Now, as this story begins, it was a typical day in the village of Troekan-a real soaker. Many of the villagers were picnicking in the country. Others were stretched out on the wet grass in the parks: airing their babies, listening to the band concert, or just napping.
School, which for reasons of health was held outdoors in the rain, had just been dismissed. And the children ran, shouting happily, past the shiny wet houses-toward the lake. It was just the right kind of a day for a swim.
In one of the houses, a mother's voice said, "What -- Raymond and Yolande -- still in the house on such a fine rainy day? Quick -- out into the streets -- or do I have to toss you both out of the window?"
Raymond and Yolande ran into the street, giggling. Mother was always joking.
"And, mind," she cried after them. "And, mind you come back soaked to the skin -- else I'll lock you both out."
Oh, of course Raymond and Yolande would get soaked to the skin, and muddy, and dirty. Didn't they every day? Playing their regular games of mud-rolling, puddle-jumping, and hide-and-splash?
Situated in the center of Troekan was the village square. As always, it was a hubbub of activity. Vendors were selling their soaking wares everywhere. The villagers were shopping, and discussing the affairs of the day. And they were forever arguing, and shouting, and laughing. While the children played games, or had mud-ball fights. And cried, and chased dogs, and ate. Everyone was having a grand time.
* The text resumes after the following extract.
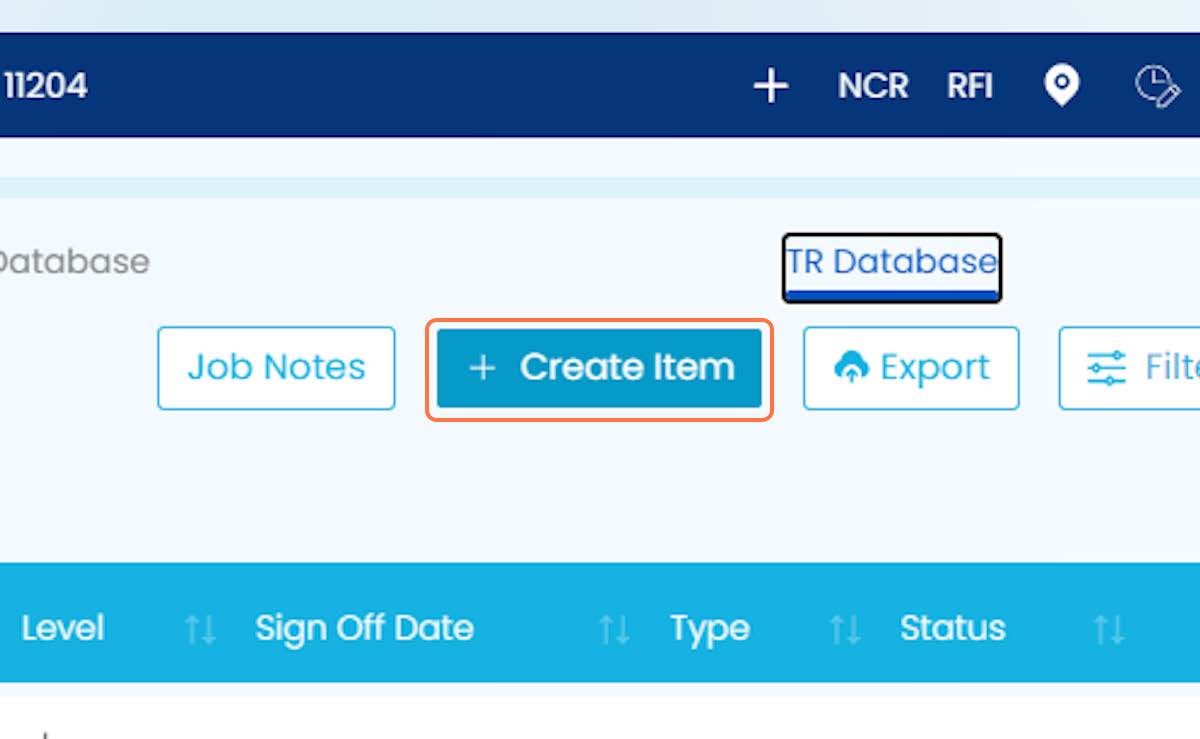Image resolution: width=1200 pixels, height=739 pixels.
Task: Click the plus icon in the navy header
Action: click(x=770, y=86)
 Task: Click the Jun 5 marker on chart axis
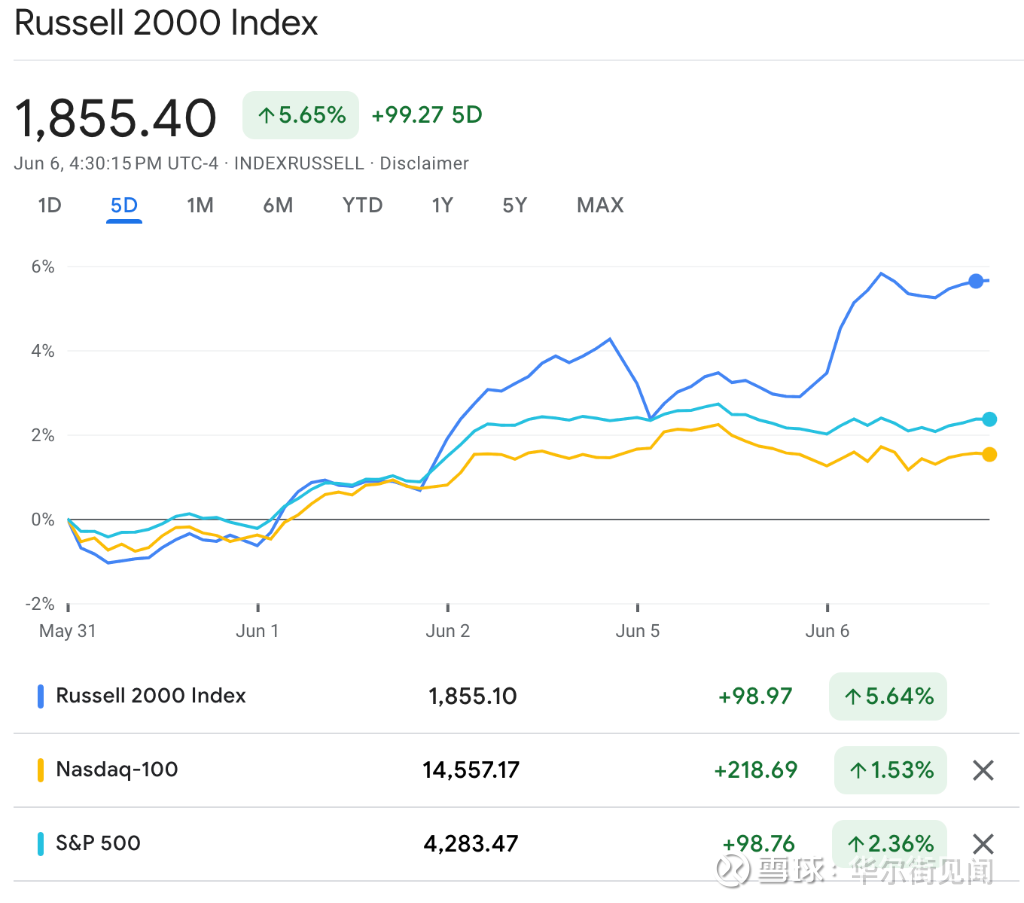[638, 630]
And above all the clatter and bustle could be heard the beautiful sound of the rain pattering on the tile roofs.
And, just as they did every night, everyone, including the children, stayed up as late as they wanted to. For there were so many things to do, and to see, and to hear. And, just as every day in Troekan, this one had been full of happiness, excitement, and fun.
As Raymond and Yolande prepared for bed, they were already making plans for the next day.
"We can dig a tremendous tunnel," said Yolande. "Right under the street-and we can make believe we are rabbits."
"Yes," added her brother, "and we can scare everybody that comes by."
Throughout the village everyone flung their windows wide open, the better to feel the rain as they slept. This, they believed, would assure them of fine dreams.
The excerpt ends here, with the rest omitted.